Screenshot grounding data
↓

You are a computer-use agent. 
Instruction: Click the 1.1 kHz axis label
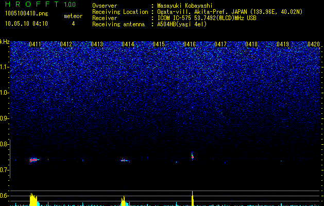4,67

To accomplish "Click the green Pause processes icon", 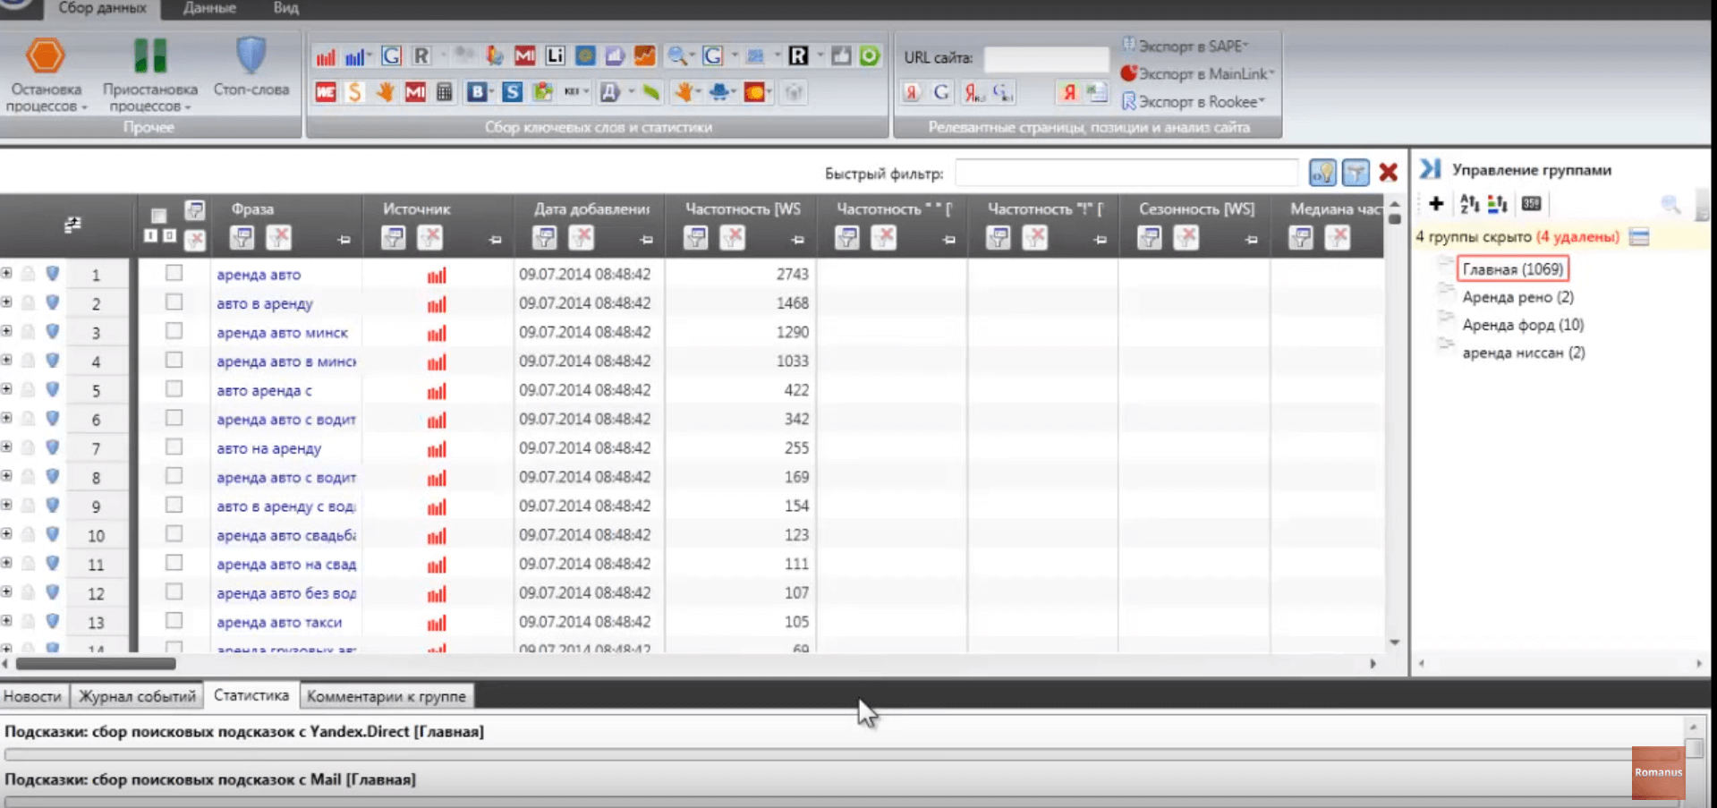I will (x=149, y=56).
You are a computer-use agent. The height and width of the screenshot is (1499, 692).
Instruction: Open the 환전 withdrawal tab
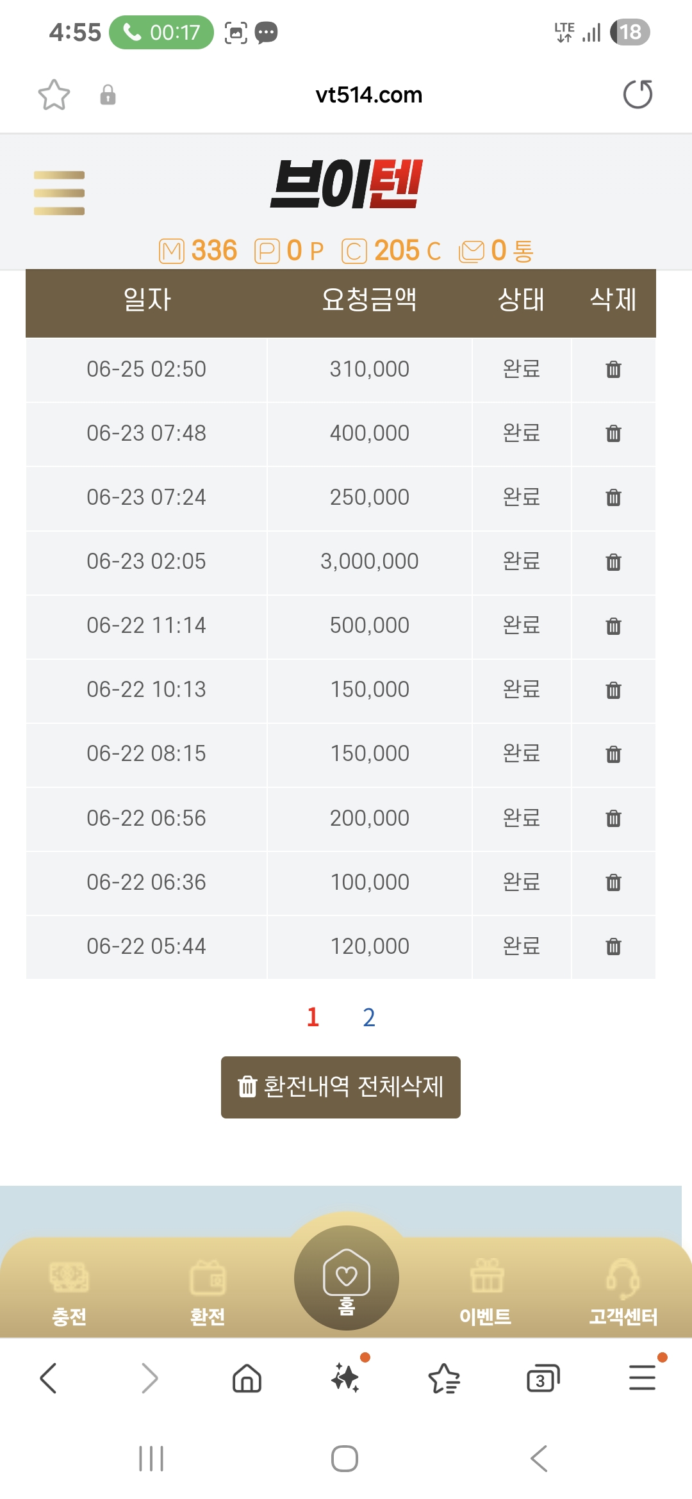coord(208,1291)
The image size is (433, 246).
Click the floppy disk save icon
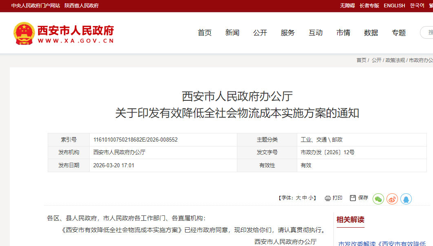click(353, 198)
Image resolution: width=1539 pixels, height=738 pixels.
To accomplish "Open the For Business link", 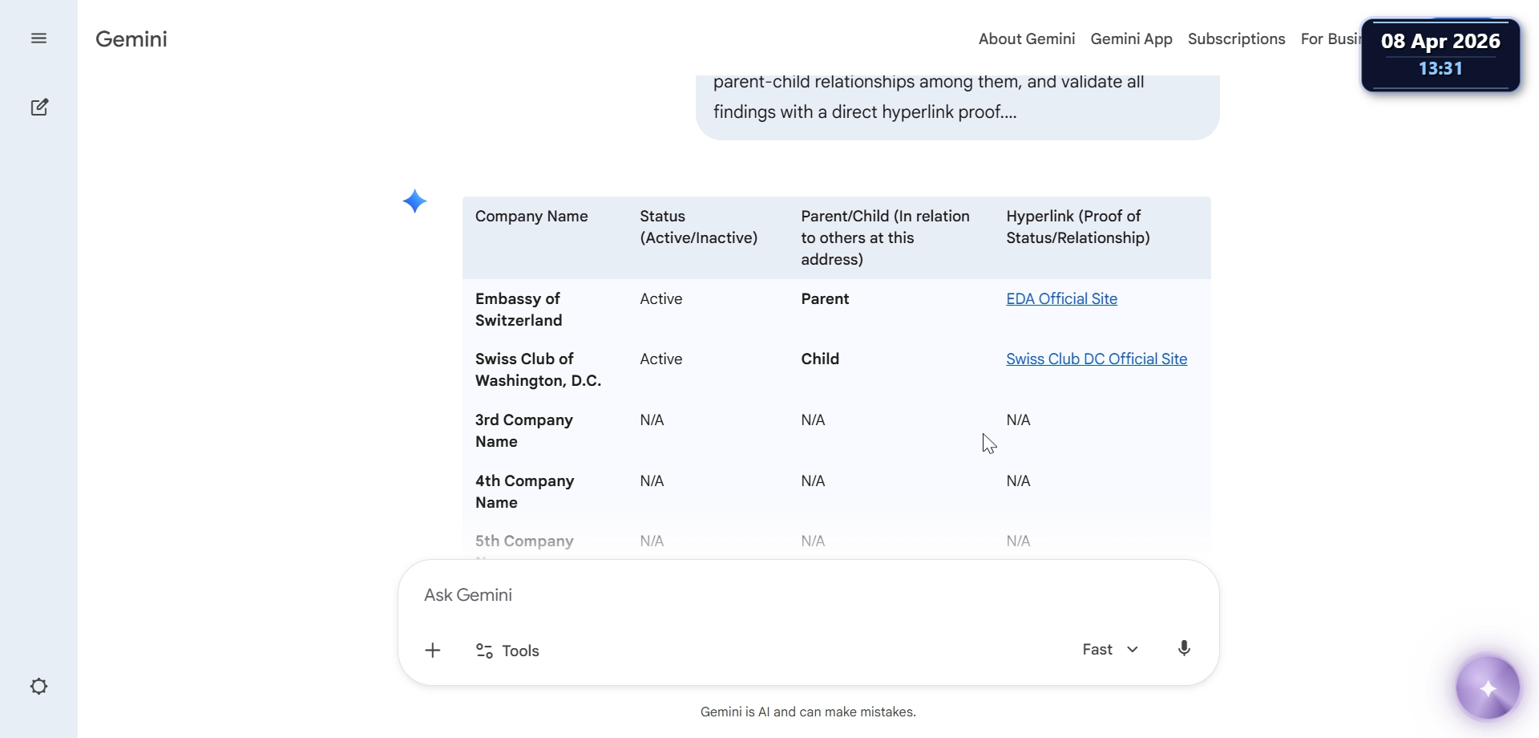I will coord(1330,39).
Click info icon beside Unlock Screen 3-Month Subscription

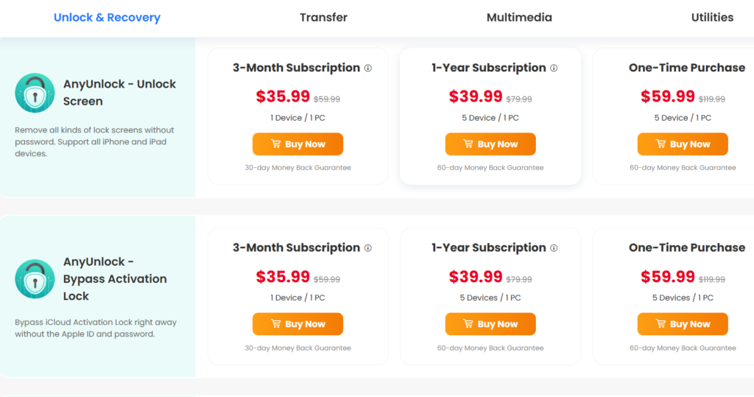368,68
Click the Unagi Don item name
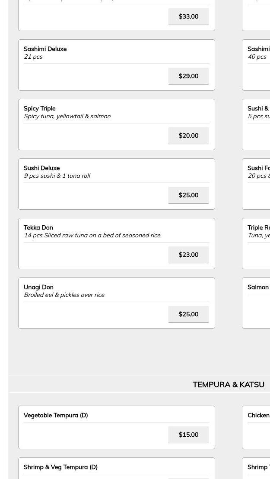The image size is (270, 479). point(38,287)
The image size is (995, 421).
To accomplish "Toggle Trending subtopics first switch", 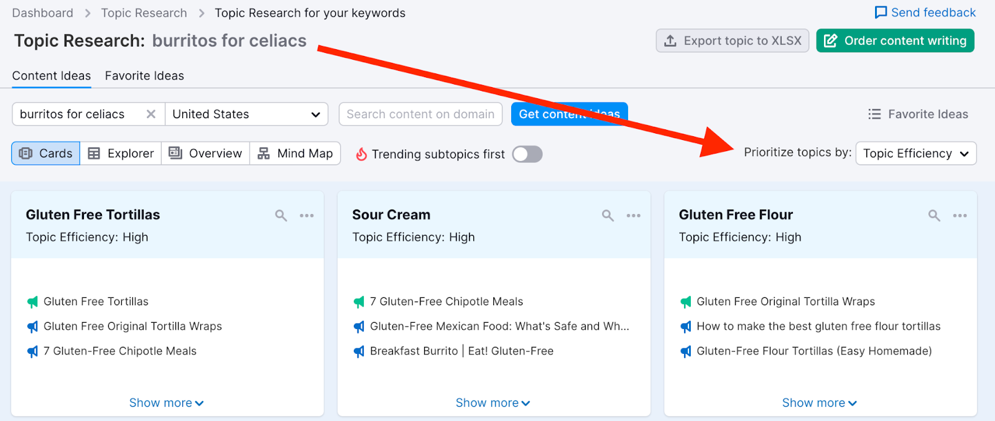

↑

* **Task directions**: Going from the line holding "Click the Unagi Don item name" to the last line of the data above, reproduce every line exactly, both included, with the pictures omitted.

* **Response box**:
Click the Unagi Don item name
The image size is (270, 479). point(38,287)
The image size is (995, 421).
To accomplish "Toggle Trending subtopics first switch", 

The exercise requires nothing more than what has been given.